Be strong! Be courageous! Do not be afraid of them! For the Lord your God will be with you. He will neither fail you nor forsake you. Deuteronomy 31:6

 I will not leave you as orphans; I will come to you. John 14:18

The purposes of a person’s heart are deep waters,
but one who has insight draws them out.  Proverbs 20:5

 

A Prayer for America’s President

PHOTO CREDIT:  JASON REED – REUTERS     

I didn’t vote for you.  That is okay.  You are still my President.  I am still an American both free and privileged to live in the greatest country on earth.  As a Christian I am freely choosing to do this joyfully.  America is great because God has been good to us, even when Americans do not agree on issues or even who should be President.

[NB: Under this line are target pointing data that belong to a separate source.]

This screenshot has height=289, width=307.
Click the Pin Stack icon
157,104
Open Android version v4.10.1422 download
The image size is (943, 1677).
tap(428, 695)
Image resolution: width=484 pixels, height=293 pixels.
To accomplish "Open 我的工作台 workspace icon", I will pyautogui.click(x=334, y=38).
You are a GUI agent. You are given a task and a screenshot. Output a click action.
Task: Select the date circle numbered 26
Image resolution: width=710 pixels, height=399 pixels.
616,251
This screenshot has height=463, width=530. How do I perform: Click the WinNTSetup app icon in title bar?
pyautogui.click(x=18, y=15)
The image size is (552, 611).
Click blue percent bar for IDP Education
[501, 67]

So today I pray this humble prayer and pray it may be shared and heard:

I thank my God for you and that we were given a choice to elect you.  For you are the President to all Americans.  I know we are divided on how to solve all the problems that confront us:  Debt, domestic policies, taxes, trade, energy, immigration, social issues, poverty, education, justice, security, foreign policy, international relationships, war, peace, to name just a few.  I’m sure there are a few thousand or so issues I left out.

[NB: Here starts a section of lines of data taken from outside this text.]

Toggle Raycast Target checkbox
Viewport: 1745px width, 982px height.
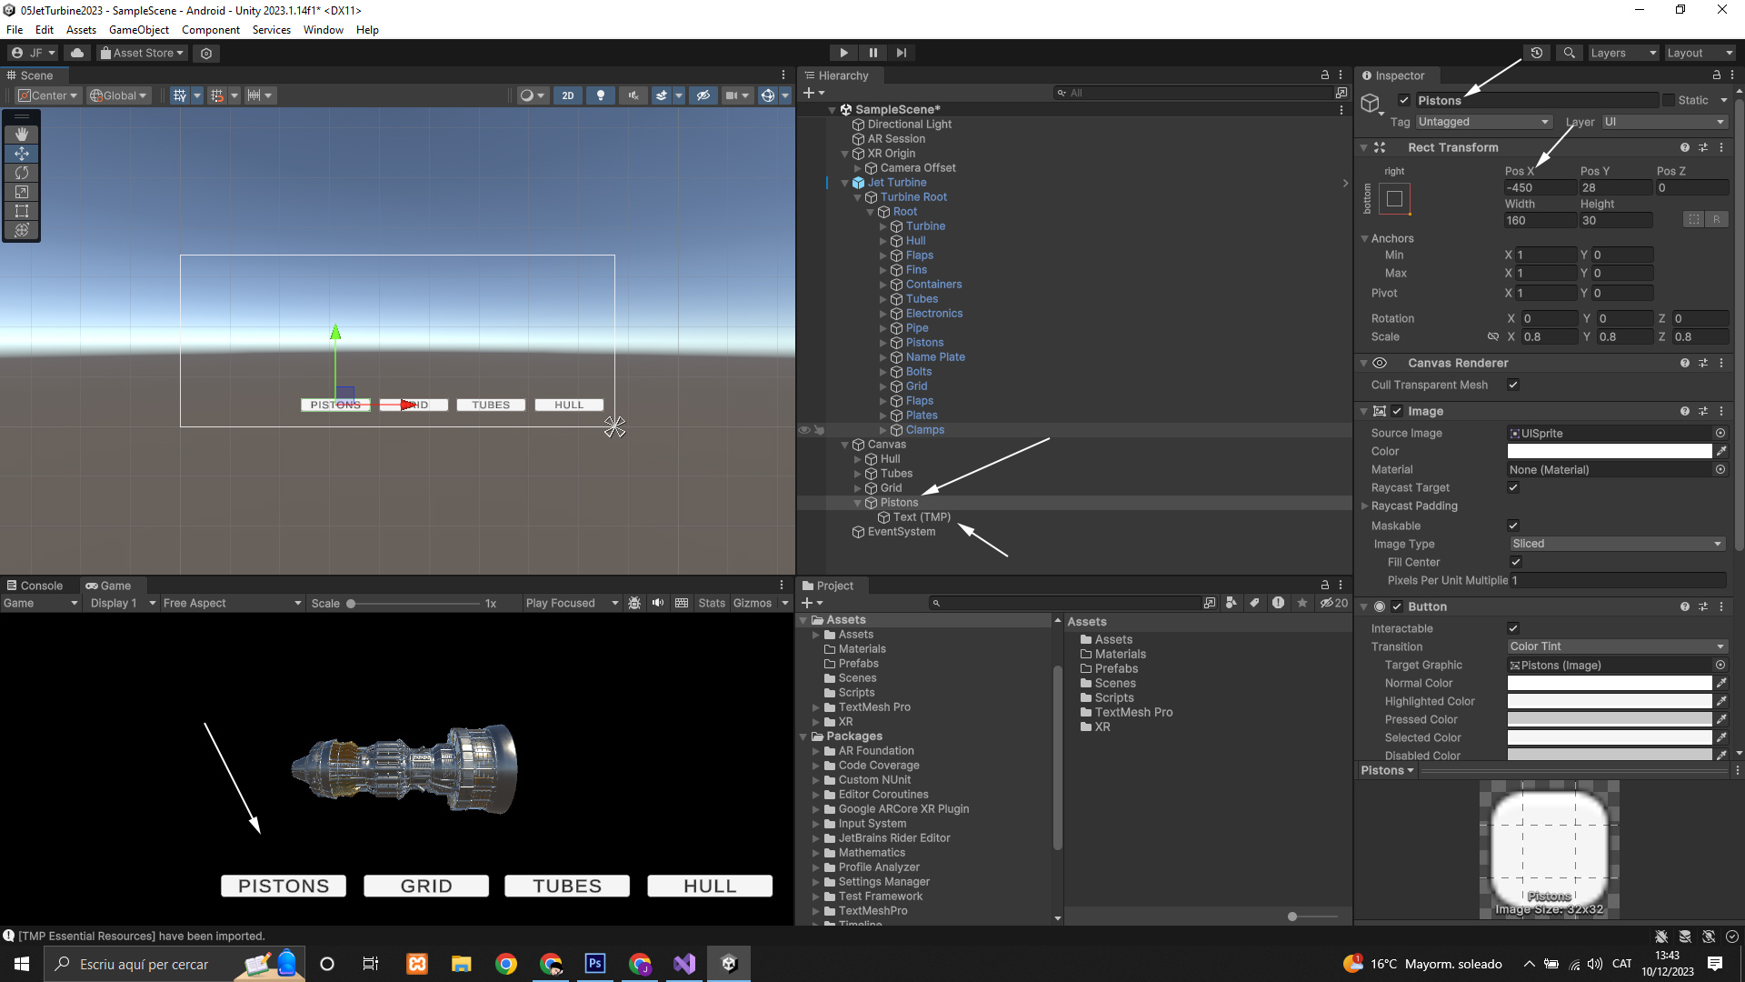click(x=1513, y=487)
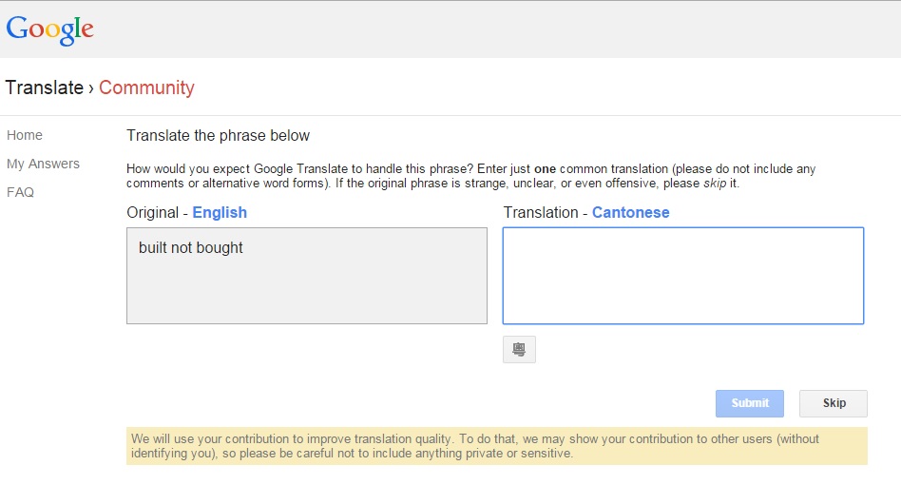Click the Translate breadcrumb link
This screenshot has width=901, height=485.
pyautogui.click(x=45, y=87)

Still–this much I know is true.   God has appointed you for this time and place in our history.  So this I pray for you:

First that your family will be blessed and shine as an example of what good and faithful promises are in store for families that strive to be strong, love one another, and aim to work through differences in order to remain intact.

I pray that you are surrounded by good advisors who put the good of country ahead of politics and self-promotion and the wisdom and courage to remove those who do not.

I pray that you will be an influence on moral culture and inspire people to value honor and truth.  This means living and speaking truthfully, even when or if the truth hurts you or hurts us.  We are Americans; we are strong. We can take it.

May you be granted God’s favor as you work for us and may you be given wisdom to help heal the various divisions in our country and find compromise in areas of opposing ideologies.  Neither party is completely right nor is either party completely wrong.   Extracting compromise will be your toughest challenge, and quite possibly ours.

I pray that you will listen carefully.  I pray you will hear what the citizens are asking for and what they are not.  I pray all viewpoints will have representation as you lead all parties and as you enact or veto legislation.

I pray you can be an example of fiscal stewardship and policy accountability.  I pray you will be given wisdom and favor to help you in these areas.

I pray you will seek God’s guidance first and seek His righteousness regarding every man and woman you send overseas or even keep in our homeland that are entrusted with the sacred honor and sadly, sometimes sacrificial duty required of those called to keep our country safe and free from harm.  I pray you personally understand the depth of the loss experienced by the families who personally lose an American hero.

I pray for wisdom to know what is worth fighting for and what is simply a tactic to drain us of our most precious resource of all: human life.

I pray you have courage to call evil by its name when it surfaces.  If we can’t identify evil by its calling card, we will not be able to identify who is our enemy.

I pray you will value human life from the baby who has not been born, to the aged citizen who, though they may no longer be productive, contains the wisdom of the ages if we would indeed listen and learn from them.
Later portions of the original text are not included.